[Work request] Your answer must consist solely of the lines from the one containing "Where should I" through the last line of the records below, reproduced exactly, with all pictures omitted.

[Records for this exercise — start]

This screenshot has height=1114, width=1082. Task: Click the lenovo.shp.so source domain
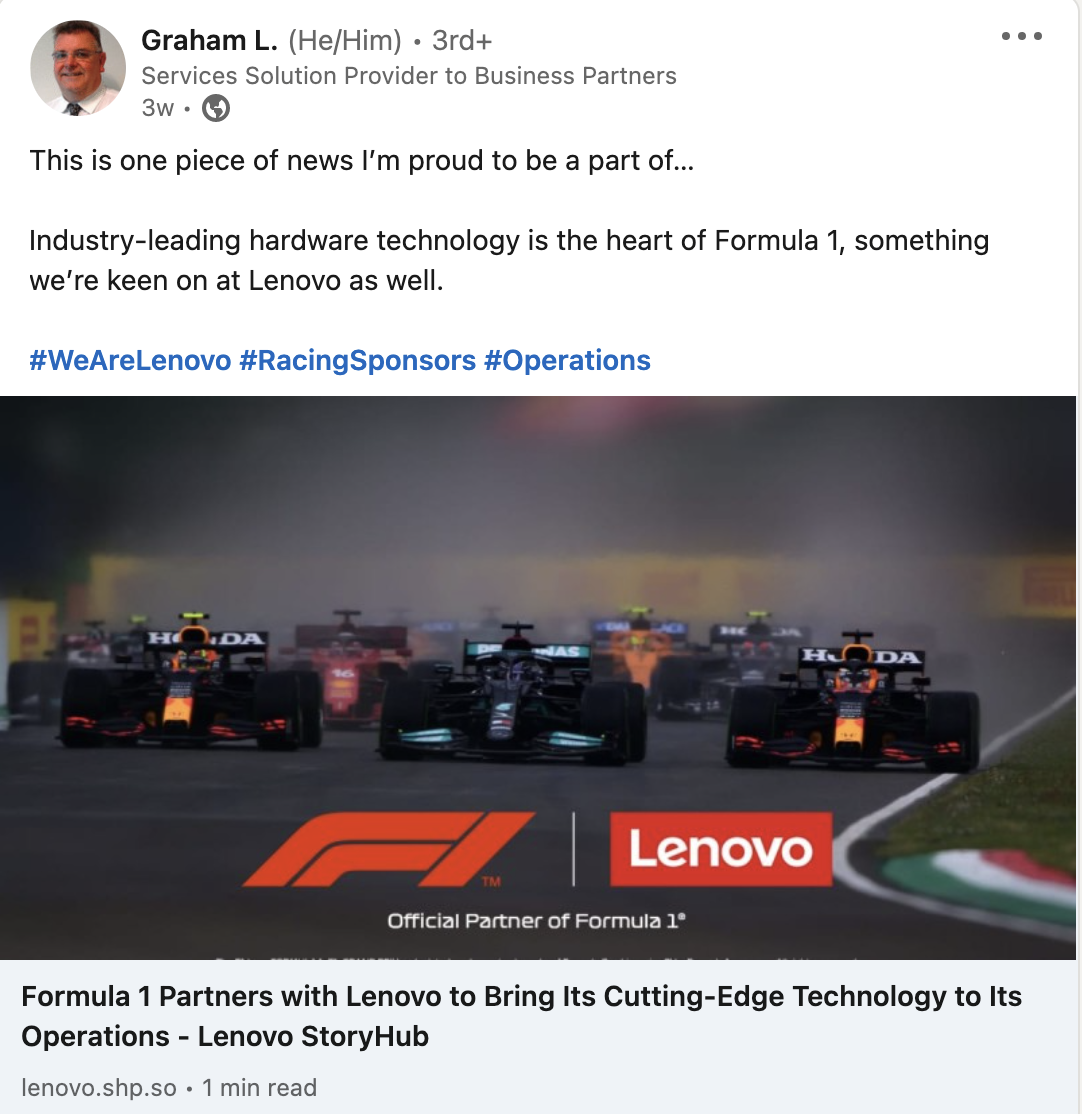click(99, 1087)
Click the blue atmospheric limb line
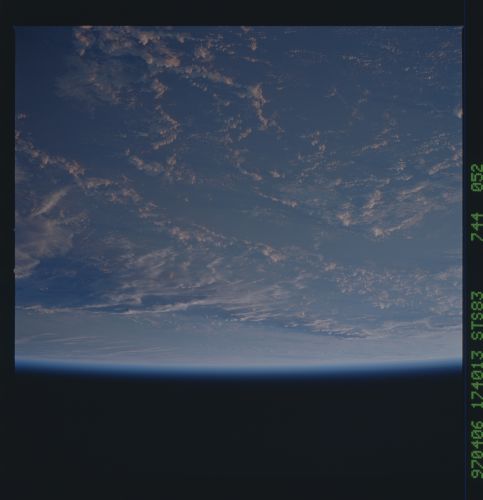The height and width of the screenshot is (500, 483). pyautogui.click(x=238, y=366)
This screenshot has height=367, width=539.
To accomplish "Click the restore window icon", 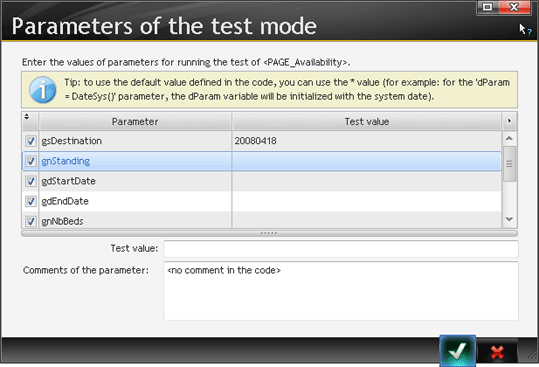I will click(x=487, y=7).
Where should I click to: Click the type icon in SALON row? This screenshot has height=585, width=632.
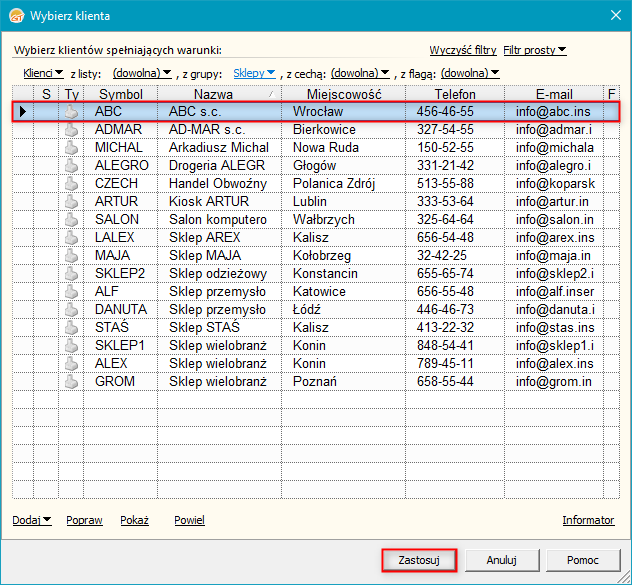tap(71, 220)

[Records for this exercise — finish]

[Final answer]
Where should I click to: Click the type icon in SALON row? This screenshot has height=585, width=632.
tap(71, 220)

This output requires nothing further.